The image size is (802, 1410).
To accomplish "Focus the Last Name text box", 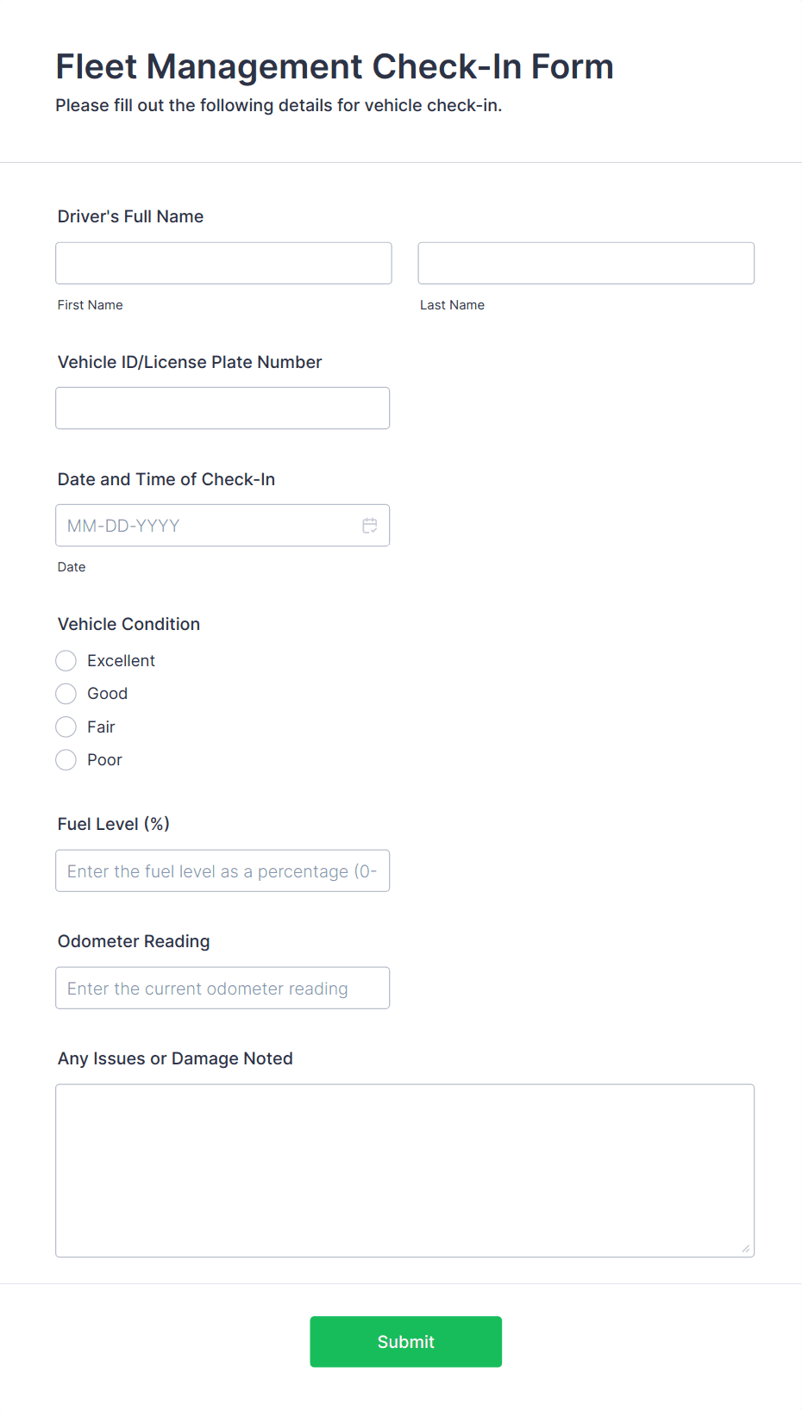I will click(586, 263).
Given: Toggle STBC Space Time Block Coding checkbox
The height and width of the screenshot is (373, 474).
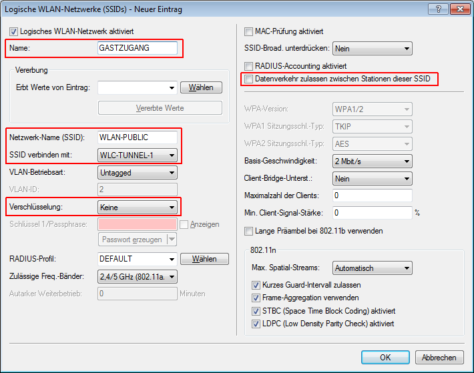Looking at the screenshot, I should pos(256,311).
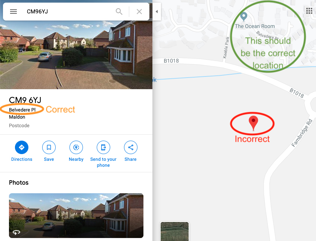Click the red location pin marker
Image resolution: width=316 pixels, height=241 pixels.
[253, 123]
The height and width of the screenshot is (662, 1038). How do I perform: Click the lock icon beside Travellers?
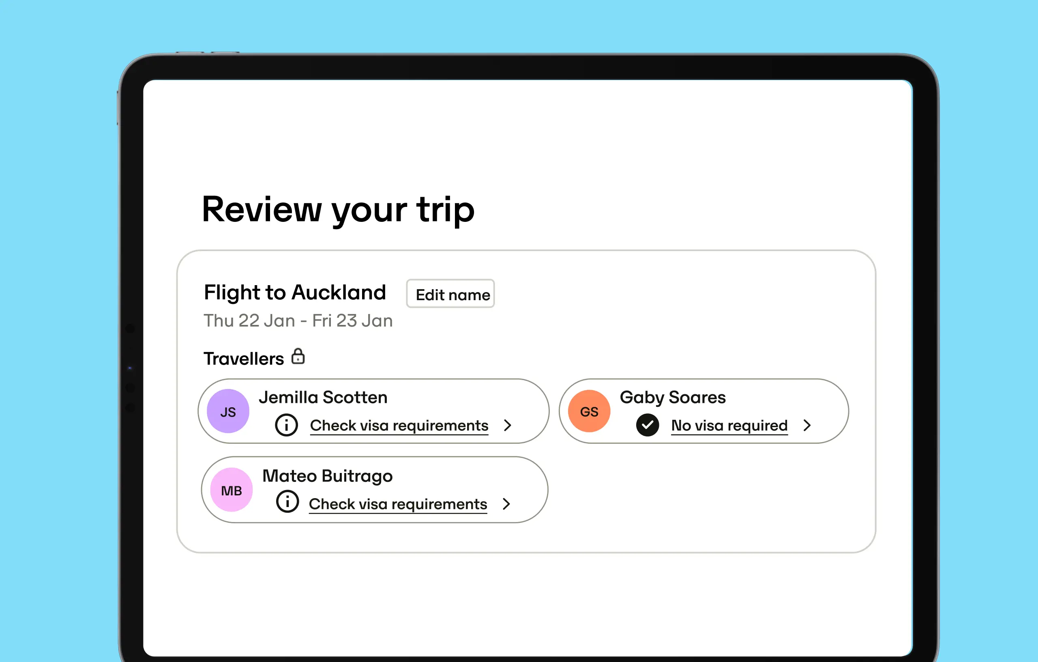[298, 356]
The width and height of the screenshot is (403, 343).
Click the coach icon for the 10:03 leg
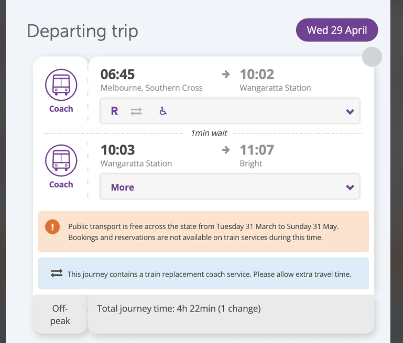click(x=61, y=160)
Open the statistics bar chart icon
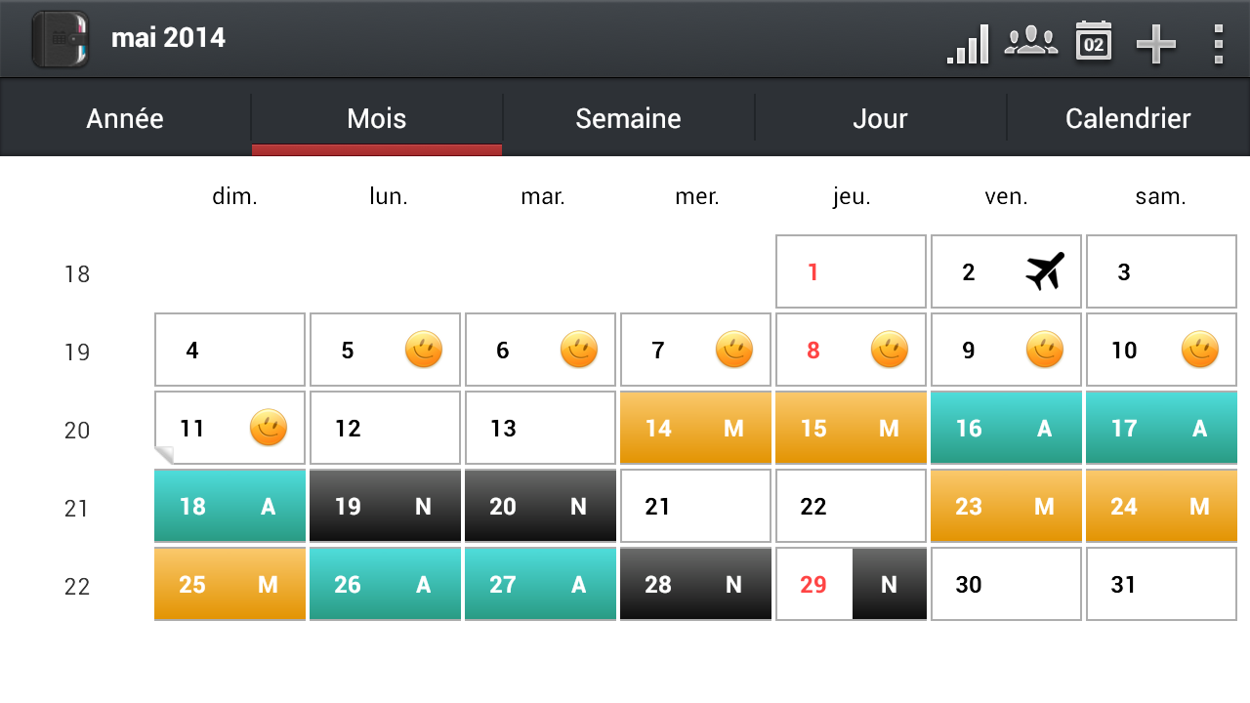1250x703 pixels. pos(968,44)
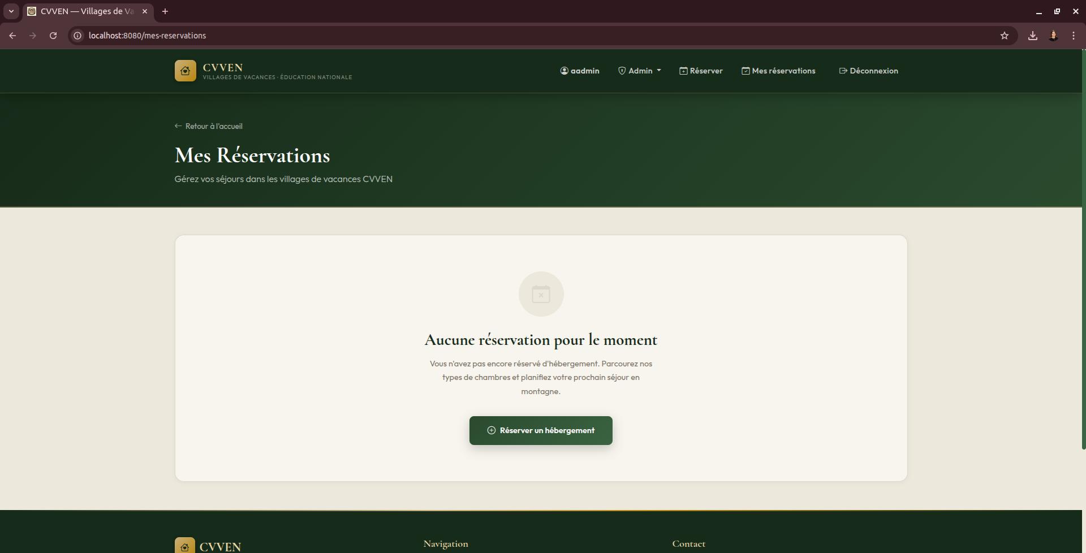Click the CVVEN house logo icon in header

185,71
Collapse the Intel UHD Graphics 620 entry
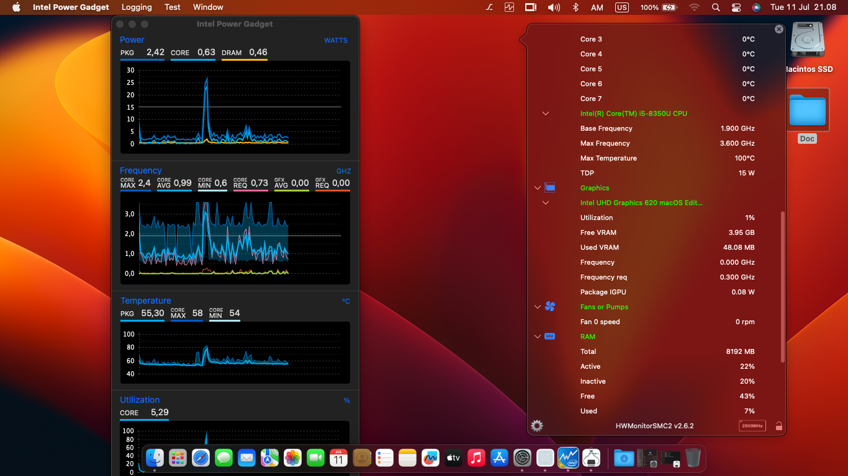The image size is (848, 476). (545, 203)
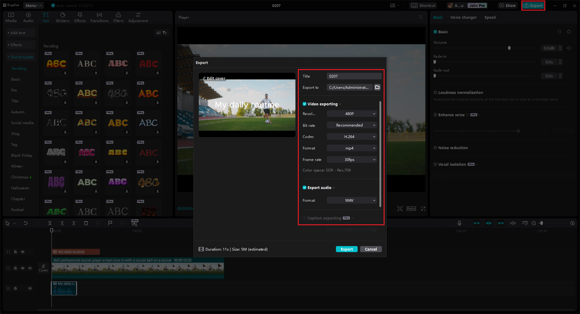The image size is (580, 314).
Task: Click the Volume slider handle
Action: pyautogui.click(x=509, y=48)
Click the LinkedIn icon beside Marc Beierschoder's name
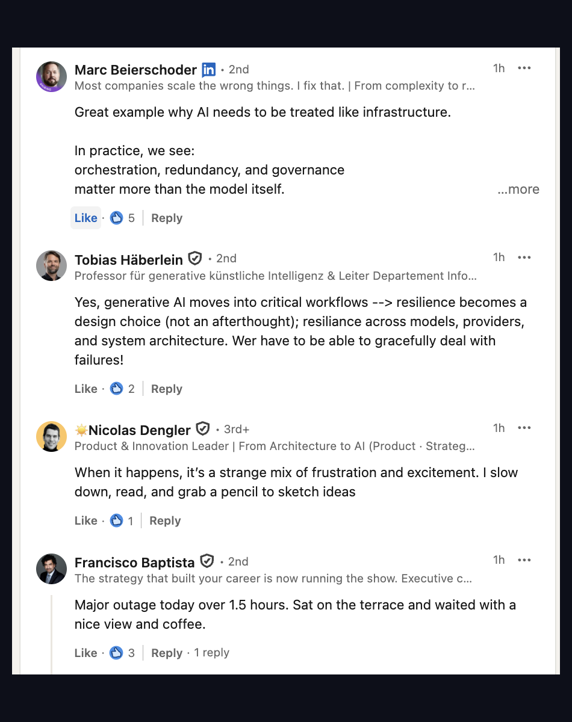Screen dimensions: 572x722 tap(208, 70)
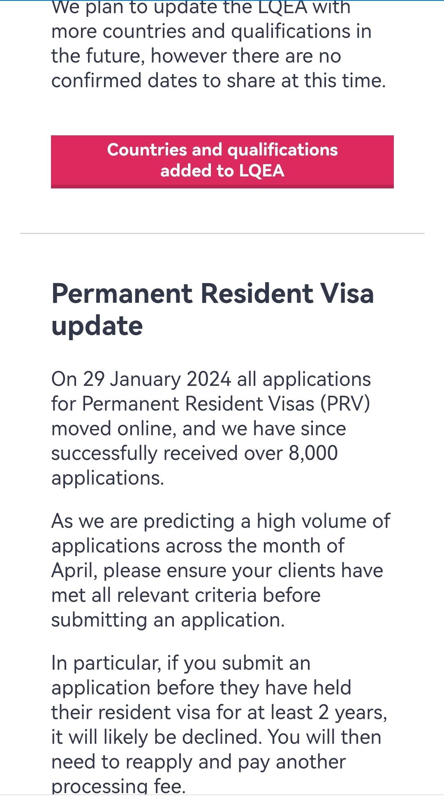Click the words processing fee
Screen dimensions: 444x796
tap(118, 786)
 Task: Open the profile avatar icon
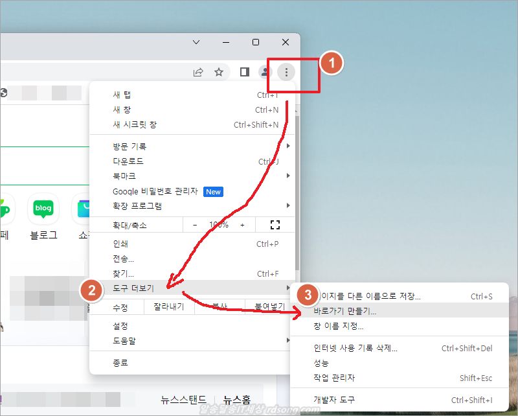coord(265,73)
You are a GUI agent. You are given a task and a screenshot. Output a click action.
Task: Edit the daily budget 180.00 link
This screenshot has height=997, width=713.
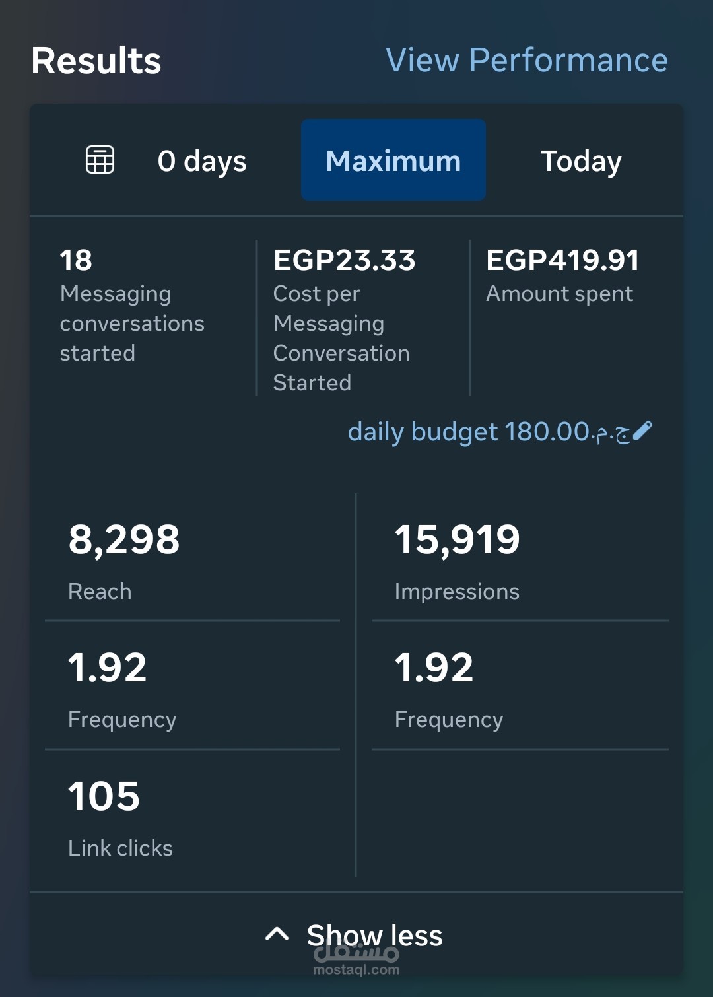489,432
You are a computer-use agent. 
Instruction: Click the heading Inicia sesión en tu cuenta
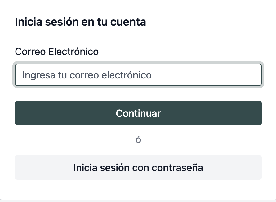tap(80, 22)
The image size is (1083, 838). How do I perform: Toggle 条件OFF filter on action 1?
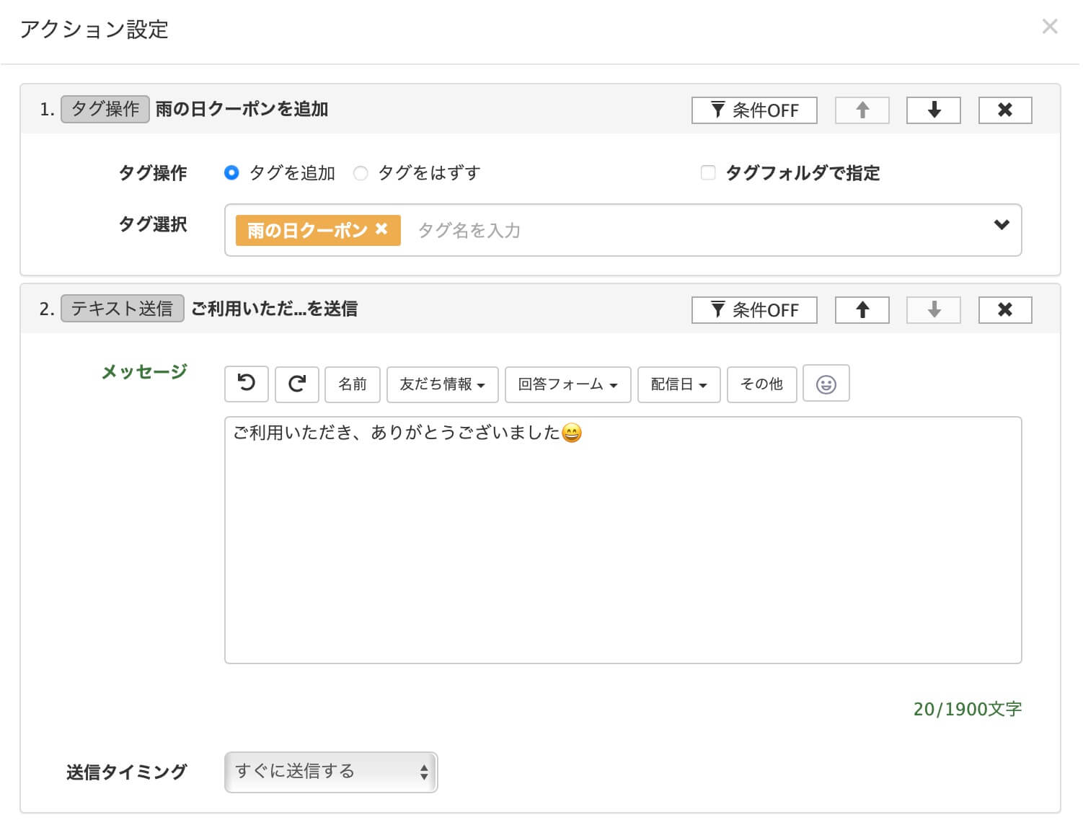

**What is expected:**
Quote the data above exactly from the line with "Collapse the Intel UHD Graphics 620 entry" to the line with "Task: Edit the daily budget 180.00 link", both ends counted, and nothing else. Pictures don't go in.

**Answer space:**
Collapse the Intel UHD Graphics 620 entry
The image size is (848, 476). (545, 203)
The image size is (580, 314).
Task: Click the Volume slider handle
Action: pyautogui.click(x=509, y=48)
Click the LinkedIn icon beside Marc Beierschoder's name
Screen dimensions: 572x722 tap(208, 70)
Click the words processing fee
Screen dimensions: 444x796
tap(118, 786)
 Task: Open the profile avatar icon
coord(265,73)
You are a GUI agent. You are given a task and a screenshot. Output a click action.
Task: Edit the daily budget 180.00 link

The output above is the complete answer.